It was a deterministic scenario. She didn't "choose" because there was no such thing as a choice for her.

sure, that's a better argument against the movie than the original one you made

Still, I don't see how learning a language allows you to see all of time non linear

I'm not OP

And also if all humanity learns about their future, it's not gonna end well.

>the physicist did nothing

Technically he found that the final info dump from the aliens is only 1 of 12 parts by plugging some algorithms into a computer. But Amy Adams could have done that too

I don't see how the giant aliens made a spacecraft made of rock and had a hover 30 feet over Earth. You need to have some suspension of disbelief.

it doesn't, giant robots are also not real, neither is faster then light travel, or doc browns time machine

the fact that its a fiction should not prevent you from enjoying a well executed film you fat fuck

>languages change how you perceive the world
Ok, thats kinda reasonable
>learning a language that is non-linear allows you to perceive time as non-linear
wtf

Its almost as bad as Lucy

This
Movie made absolutely no sense in the last 20 or so minutes

For a sci-fi tim that postures itself as being pretty grounded, it certainly asks a lot. Faster than light space craft with omnipotent aliens I can understand, because they're from the future or whatever. Having Amy Adams look at some circles which allows her to see all of time as non-linear is just plain retarded

>languages change how you perceive the world
>Ok, thats kinda reasonable

Kind of reasonable? It's factual.

So what you are saying is the movie would have been better if the aliens gave her a tv time machine that would allow her to view the future?

that would be more believable right, the tv could use quarks or neutrinos or some shit.

the language works because it is a device that is already present in a story about language and communication.
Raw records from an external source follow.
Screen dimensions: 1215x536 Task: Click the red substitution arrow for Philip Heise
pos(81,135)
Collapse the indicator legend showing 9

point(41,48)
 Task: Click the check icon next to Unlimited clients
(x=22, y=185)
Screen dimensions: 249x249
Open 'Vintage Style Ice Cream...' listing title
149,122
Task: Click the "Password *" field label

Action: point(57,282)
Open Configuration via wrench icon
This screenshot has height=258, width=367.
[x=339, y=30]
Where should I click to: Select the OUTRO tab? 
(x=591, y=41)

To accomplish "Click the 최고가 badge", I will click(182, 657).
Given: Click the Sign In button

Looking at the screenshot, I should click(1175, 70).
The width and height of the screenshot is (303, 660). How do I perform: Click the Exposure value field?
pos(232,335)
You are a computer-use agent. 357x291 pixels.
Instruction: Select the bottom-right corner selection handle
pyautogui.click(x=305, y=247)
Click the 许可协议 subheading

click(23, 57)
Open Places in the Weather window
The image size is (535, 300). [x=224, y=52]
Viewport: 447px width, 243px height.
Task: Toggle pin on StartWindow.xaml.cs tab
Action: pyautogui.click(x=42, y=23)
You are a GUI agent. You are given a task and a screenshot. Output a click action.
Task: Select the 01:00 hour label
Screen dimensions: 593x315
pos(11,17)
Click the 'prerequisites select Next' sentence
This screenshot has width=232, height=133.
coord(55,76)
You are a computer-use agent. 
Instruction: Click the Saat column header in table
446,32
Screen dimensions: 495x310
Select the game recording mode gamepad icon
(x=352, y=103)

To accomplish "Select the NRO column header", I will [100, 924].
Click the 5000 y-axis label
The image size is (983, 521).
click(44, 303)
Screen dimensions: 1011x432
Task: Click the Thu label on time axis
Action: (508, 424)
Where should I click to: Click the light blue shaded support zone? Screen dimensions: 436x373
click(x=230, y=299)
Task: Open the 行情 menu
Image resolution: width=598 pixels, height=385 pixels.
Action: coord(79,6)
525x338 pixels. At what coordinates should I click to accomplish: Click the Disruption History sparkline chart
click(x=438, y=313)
I'm not saying anything about changing the plot. Its still really cool and I like it, especially BECAUSE its related to the already present story devices. I'm just saying that it falls apart if you think about it for more than minute.

Both Interstellar and Arrival are total shit desu fampai

>I'm just saying that it falls apart if you think about it for more than minute.

I don't see it. The message of the movie was very deterministic. Everything is going to happen this way regardless so you should enjoy the journey.

It does not matter how she was able to gain the foreknowledge, that was always going to happen. Its a close loop. What is important is she learned to enjoy the time she had.

Its a simple movie, the concept are not new or deep, but it was executed well. It looked good and it told a story that connects on a human level.

Arrival was pretty GOAT until the ayylien flat out said that Louise can see the future. The ending is cool with how she remembers/forsees what the Chinese guy said. And the twist that the "flashbacks" were actually in the future was pretty cool

Yes, I agree. Everything about how she acts with the foreknowledge makes sense. What doesnt make sense is how the human brain can transcend space-time by understanding some circular symbols. If they'd given any other reason for how she gained the "time-travel" ability, I'd be completely cool with everything

>flat out said that Louise can see the future

That was the movie making sure everyone in the audience knew what was happening.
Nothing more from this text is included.